Hacker News new | ask | show | jobs
by tbrownaw 4759 days ago
It seems to me that if you've got double the clock, the likely explanation is that half the transistors are switching per clock

Suppose CPU A has an adder, that takes one clock cycle to run an add instruction. When two registers are being added, the instruction goes thru the entire adder in one clock cycle and affects on average some % of the transistors.

Suppose CPU B has a pipelined adder that takes two clock cycles to run an add instruction. When two registers are being added, the instruction goes thru half of the adder in one cycle, and the other half in the next cycle, and affects about half of that same % of the transistors each time. BUT! This is a pipelined adder, and doesn't just do one instruction at a time. During the first cycle, when our instruction is in the first part of the adder, some other add instruction is still going thru the second part of the adder and affecting the other half of whatever % of the transistors. And during the second cycle of our instruction, the next instruction is going thru the first half. So even tho any one instruction only affects half of the adder at a time, the entire adder still gets affected every clock cycle.

1 comments

In that example, CPU B's adder can also be clocked twice as fast. If so, it's getting twice the work done and using twice the power (ignoring cache misses and the like for the moment). If it's clocked the same as A, it's performance and power usage will be almost the same as A.

Roughly speaking, power used = transistors switching per unit time. Performance should also follow that pretty closely, depending on the efficiency of the design. At some level, you should be able to look at any instruction and find a corresponding number of transistors that need to switch for it to execute.

Deep pipelining keeps more silicon active at any given time, increasing both performance and power consumption. Because of cache misses and the like, efficiency will drop somewhat. Double the stages also doesn't quite equal double the switches per time, for various reasons. Therefore, deeper pipelines = worse performance per watt but better performance per dollar (not sure how well that'll hold in ridiculous cases like Prescott).

From what I heard, Bulldozer only has one more stage than Haswell (15 vs. 14, don't quote me on that) - not nearly enough to account for the differences we see between them.
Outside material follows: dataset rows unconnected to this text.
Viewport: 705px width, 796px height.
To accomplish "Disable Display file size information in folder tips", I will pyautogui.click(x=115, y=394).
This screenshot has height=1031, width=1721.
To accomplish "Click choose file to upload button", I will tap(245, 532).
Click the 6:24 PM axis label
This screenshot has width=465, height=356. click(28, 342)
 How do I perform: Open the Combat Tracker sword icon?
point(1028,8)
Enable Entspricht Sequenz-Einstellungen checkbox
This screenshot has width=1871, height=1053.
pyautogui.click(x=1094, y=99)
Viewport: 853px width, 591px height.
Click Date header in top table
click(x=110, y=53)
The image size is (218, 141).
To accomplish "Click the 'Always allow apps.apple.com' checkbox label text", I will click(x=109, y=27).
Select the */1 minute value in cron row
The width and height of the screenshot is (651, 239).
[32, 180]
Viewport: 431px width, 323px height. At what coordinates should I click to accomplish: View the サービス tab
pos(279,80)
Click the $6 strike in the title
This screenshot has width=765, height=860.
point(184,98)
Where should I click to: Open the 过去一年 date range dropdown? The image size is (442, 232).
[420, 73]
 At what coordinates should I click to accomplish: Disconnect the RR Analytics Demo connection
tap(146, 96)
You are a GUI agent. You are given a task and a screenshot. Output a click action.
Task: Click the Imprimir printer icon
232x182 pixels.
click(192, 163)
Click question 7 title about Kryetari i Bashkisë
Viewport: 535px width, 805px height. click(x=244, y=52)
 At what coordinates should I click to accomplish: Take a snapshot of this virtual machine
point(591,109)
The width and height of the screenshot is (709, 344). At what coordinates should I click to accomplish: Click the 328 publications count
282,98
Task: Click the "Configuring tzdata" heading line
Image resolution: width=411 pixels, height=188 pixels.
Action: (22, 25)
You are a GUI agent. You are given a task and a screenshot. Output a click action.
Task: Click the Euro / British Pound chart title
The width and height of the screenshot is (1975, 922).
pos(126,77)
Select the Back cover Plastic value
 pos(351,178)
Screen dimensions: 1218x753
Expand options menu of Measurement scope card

What I'm noting is that there are many, many more factors at play than just pipelining. In the case of Bulldozer, I've been hearing quite a bit about minor parts that they found needed more work, most notably branch prediction. It sounds like they've got lots of things that will improve performance with no power or die size downsides. The number I saw bandied about for Steamroller was a 30% performance increase. I have some trouble believing it's quite that big, but if they pull it off, that will be an amazing chip for being 32nm. It hints to me that the macroscale architecture is A-OK, and they just screwed up some small but important things.